Los guardas que vigilan el perímetro de esta ciudad muerta, aseguran que las calles son, en invierno, territorio de los lobos, que sin miedo al hombre han hecho suyas las calles.
El silencio se rompe de vez en cuando, sobre todo en verano, cuando llegan los grupos de turistas. El morbo de ver el desastre, de acercarse a tan inusual espectáculo se ha convertido en un negocio.
Por unos 300 dólares por persona, llegan desde Kiev autobuses de 30 o 40 personas, que recorrerán los lugares icónicos de la tragedia. La noria, las piscina municipal, la plaza, la propia central….Hacer una excursión individual no bajará de los 600 dólares.
No es necesario ningún permiso especial, no al menos desde hace 8 años, cuando se suprimieron las restricciones que sólo permitían la visita a científicos y periodistas acreditados.
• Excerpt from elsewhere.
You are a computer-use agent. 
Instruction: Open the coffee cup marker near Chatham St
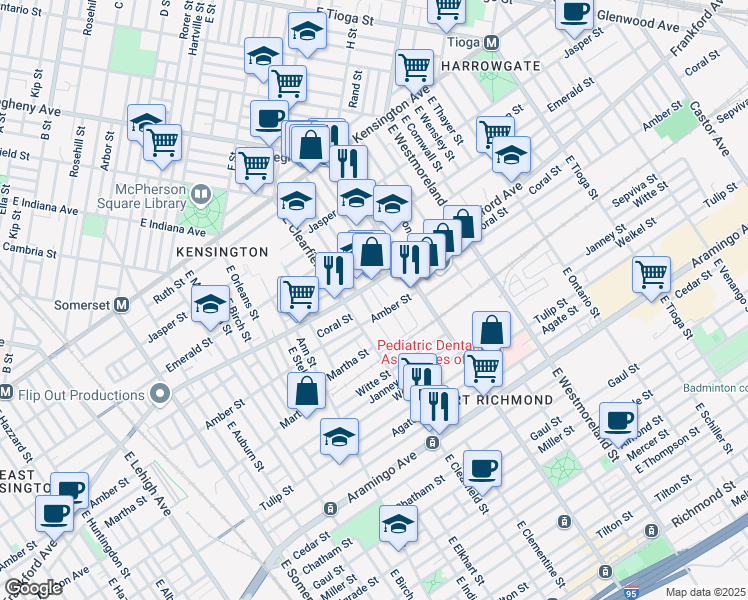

Por eso, ahora la visita es posible para todo aquel dispuesto a pagar. En determinadas fechas del año, como durante el aniversario de la catástrofe, la zona tiene más bien el aspecto de un parque temático.
Entre los clientes se encuentran periodistas, historiadores y estudiosos, amantes de la fotografía y gente curiosa por ver de cerca lo que quedó tras la catástrofe. Pero muchas veces se trata tan sólo de grupos de jóvenes turistas occidentales que acuden a Chernobyl como quien va a ver una atracción de feria, y sin duda un viaje de un grupo de excitados turistas no es la mejor opción para visitar un lugar que invita al recogimiento.
Visitar Pripyat y la vecina central de Chernobyl ya no es peligroso. Recibimos más radiación en vuelos transoceánicos, y los guías, que no abandonan al visitante ni un segundo, no van a permitir que te acerques a algunos de los puntos donde todavía la radiación continúa siendo alta.
La contaminación durará unos 500 años, pero la exposición a materiales radioactivos es minúscula. Por ello, los guías pasean por la ciudad con total naturalidad.
Tanto es así que las visitas suelen acercarse a apenas unos cientos de metros del nuevo sarcófago que cubre el reactor Nº4 inaugurado este año.
El nuevo sarcófago es una cubierta de acero móvil, que además de aislar el reactor, permitirá extraer del mismo en un futuro los materiales radioactivos que quedan dentro, más de 100 toneladas. El coste total de esta inmensa obra de ingeniería superó los 2.100 millones de euros, aportados por el Banco Europeo para la Reconstrucción y el Desarrollo.
Kiev parece haber delegado toda la responsabilidad en la comunidad internacional, y la ciudadanía ucraniana también parece cansada de esta catástrofe. Tan sólo las asociaciones de victimas de la radiación mantienen vivo el recuerdo, con manifestaciones para recordar su precaria situación. En Kiev, en la última de estas marchas, entre unos 5000 ancianos, podía verse lo duro de sus vidas. Ludmila, una anciana residente en Kiev que fue evacuada de Stary Chernobyl me enseña los papeles de su pensión “Mira, 37 euros mensuales…¿Cómo puedo vivir con esto?”.
Moscú, antigua capital del imperio soviético, está hoy enfrentada con Kiev por la guerra de Dombás y la anexión de Crimea, y mira para otro lado. Ni actos oficiales, ni recuerdo. Para el Kremlin, este ya es un problema de Ucrania y de sus socios europeos.
Aún así, en un futuro en el que el reactor nº4 sea ya una pesadilla de un pasado lejano, visitar Pripyat es una actividad que tiene fecha de caducidad. Algunos edificios ya se han derrumbado, y muchos amenazan ser ruina pronto. Es sólo cuestión de tiempo, como todo ya en esta ciudad fantasma, en que no queda nada que visitar.